She needed to act the way she would if her young man was late. She glanced at her watch, frowned, stood up, and walked along the path a short way as if searching for someone, trying to look hopeful and a bit annoyed, and then strolled back to the statue.

There was definitely someone there in the bushes. “Hullo?” Polly called. “Who’s there?”

A hushed silence, as if someone was holding his breath.

“I know you’re in there,” Polly said, and Eileen emerged from the bushes. “Eileen? What on earth are you doing here? Has Mike come back?”

“No. I decided to come along and see if anyone had answered your ad. I told Mrs. Rickett where we’d be, and I left a note for Mike with Mrs. Leary.”

Which didn’t explain what she had been doing lurking in the bushes, and Eileen seemed to realize that because she added, “But then I couldn’t find the statue, and I ended up in among the trees,” which was clearly untrue.

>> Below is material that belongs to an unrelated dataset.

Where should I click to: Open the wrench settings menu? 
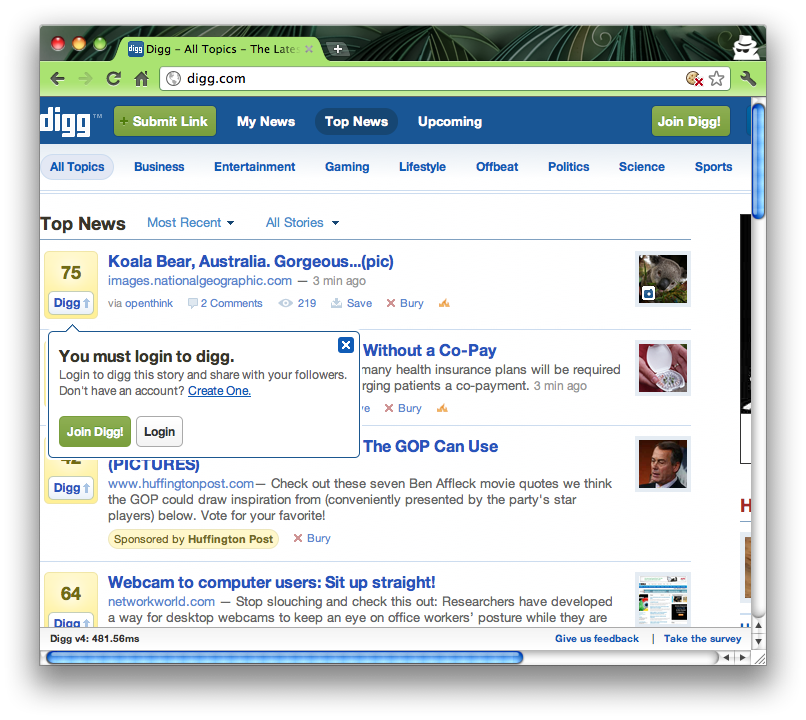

The signposts pointing the way to the Peter Pan statue were the only ones in England which hadn’t been taken down, and at any rate Eileen was looking guilty of something, though Polly had no idea what.

“What’s going on?” she asked. “Why did you really come?”

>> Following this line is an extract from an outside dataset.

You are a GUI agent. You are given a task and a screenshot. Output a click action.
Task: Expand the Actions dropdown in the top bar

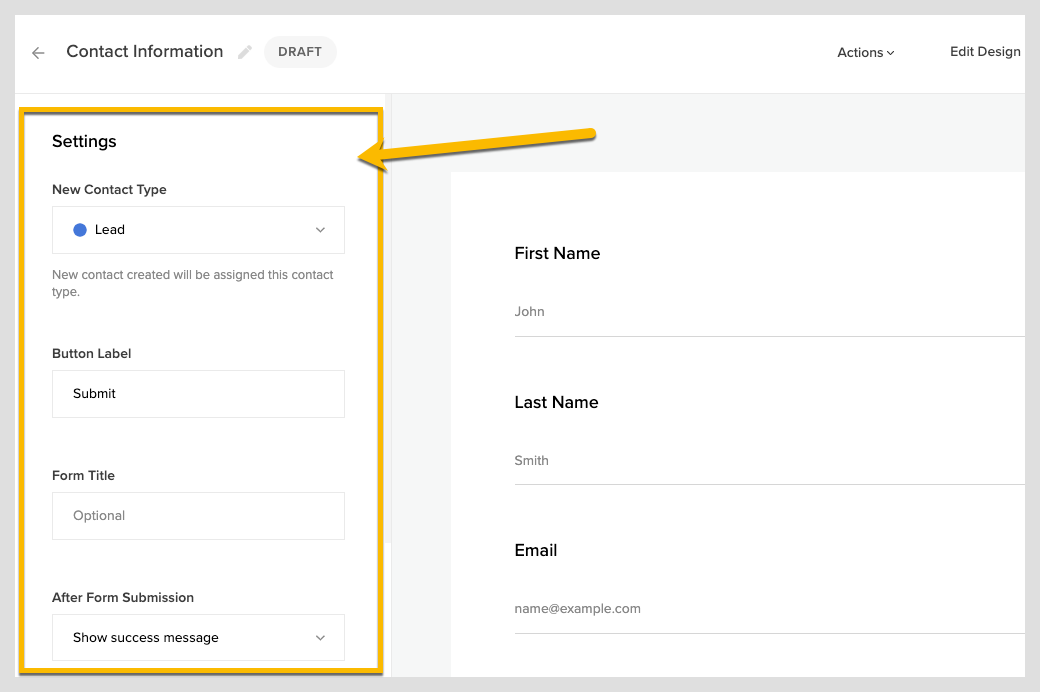[865, 52]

“Eileen!” Mike called. “Polly!”

“Eileen!” Mike called. “Polly!”

He was limping up the path toward them, waving.

Mike. Oh, thank God. He wasn’t dead.

“Mike!” Eileen cried, and ran to meet him. “You’re back! Thank heavens. We’ve been so worried!”

“Tensing didn’t find you, did he?” Polly asked anxiously.

“No.”

“Then where were you?”

“In Oxford.”

“Oxford?” Eileen gasped. “Oh, God, you’ve found Gerald! Thank heavens.”

“No, no, Oxford right now. In 1940. I’m sorry,” he said, looking in dismay at her disappointed face. “I didn’t mean to get your hopes up like that. I didn’t find Gerald. I—”

Polly cut him off. “We want to hear all about your journey,” she said loudly, and then in a whisper, “but not here. Somewhere where we can’t be overheard. Come along. I know just the place.”

She tucked her arm in Mike’s and led him down the path, chattering brightly. “We thought you’d never come, didn’t we, Eileen?”

“Yes. If you’d told us which train you’d be on,” Eileen said, playing along, “we’d have come to meet it.”

“I didn’t know myself,” Mike said. He dropped his voice to a whisper. “What’s going on? Was someone spying on us back there?”

Only Eileen, Polly thought. “I don’t think so,” she said, “but loose lips sink ships. Come along.”

She led them past the trenches to an open lawn with a large monument in its center. From here, they’d be able to see anyone coming from any direction. “All right,”

she said, sitting down on the monument steps. “Now we can talk.”

“What did you mean, ‘loose lips sink—’?” Mike stopped, staring at the statuary around the monument. “Jesus, what is this thing?”

“The Albert Memorial. Possibly the ugliest monument in all of England.” Polly smiled happily at the elephant, the water buffalo, the semi-naked young women clustered round them, at Prince Albert sitting on top reading a book. She felt giddy in her relief that Mike wasn’t in the Tower. Or dead.

“It’s hideous. It wasn’t destroyed in the Blitz, was it?” he asked hopefully.

“No, only minor damage, I’m afraid, though supposedly at one point someone put up a large arrow to guide the Luftwaffe to it.”

“It’s too bad it didn’t work,” Mike said, still staring, appalled. “Christ, is that a buffalo?”

“Who cares what it is?” Eileen said impatiently. “Tell us what happened and why you went to Oxford.”

“Okay. After I called you about Tensing, I went back to Mrs. Jolsom’s to pack my stuff, and she told me the room I’d rented was supposed to have been Phipps’s.”

“It was Gerald’s room?” Polly said.

“Yes. He was supposed to have come two months ago, but he never arrived, so I went to Oxford to see if I could find out whether something had happened to him on the way.”

“And?”

“He never came through. He’d made a reservation at the Mitre in Oxford for the night he arrived, but he never showed up there either.”

“The increased slippage could have sent him through late,” Eileen said, “and he decided to go straight to Bletchley instead of stopping in Oxford.”

Mike shook his head. “He’d mailed a package addressed to himself to the Mitre. He never picked it up.”

“Do you know what was in it?” Polly asked.

“Yeah, that’s why I was gone so long. It took me forever to steal it.” He pulled a sheaf of papers from his pocket and laid them out on the steps of the monument.